Objective: Genetic factors contribute to individual differences in behavior problems. In children, genome-wide association studies (GWAS) have yielded the first suggestive results when aiming to identify genetic variants that explain heritability, but the proportion of genetic variance that can be attributed to common single nucleotide polymorphisms (SNPs) remains to be determined, as only a few studies have estimated SNP heritability, with diverging results.

Method: Genomic-relationship-matrix restricted maximum likelihood (GREML) as implemented in the software Genome-Wide Complex Trait Analysis (GCTA) was used to estimate SNP heritability (SNP h(2)) for multiple phenotypes within 4 broad domains of children's behavioral problems (attention-deficit/hyperactivity symptoms, internalizing, externalizing, and pervasive developmental problems) and cognitive function. We combined phenotype and genotype data from 2 independent, population-based Dutch cohorts, yielding a total number of 1,495 to 3,175 of 3-, 7-, and 9-year-old children.

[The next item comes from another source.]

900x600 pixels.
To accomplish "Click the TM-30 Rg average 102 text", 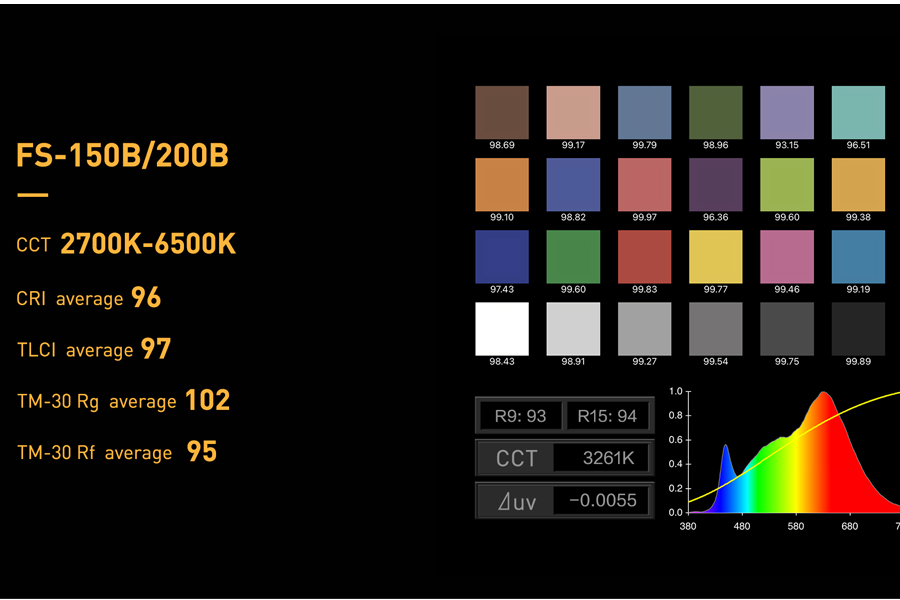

Results: Significant SNP heritability estimates were found for attention-deficit/hyperactivity symptoms (SNP h(2) = 0.37-0.71), externalizing problems (SNP h(2) = 0.44), and total problems (SNP h(2) = 0.18), rated by mother or teacher. Sensitivity analyses with exclusion of extreme cases and quantile normalization of the phenotype data decreased SNP h(2) as expected under genetic inheritance, but they remained statistically significant for most phenotypes.

Conclusion: We provide evidence of the influence of common SNPs on child behavior problems in an ethnically homogenous sample. These results support the continuation of large GWAS collaborative efforts to unravel the genetic basis of complex child behaviors.

Keywords: behavior problems; children; genome-wide complex trait analysis (GCTA); heritability.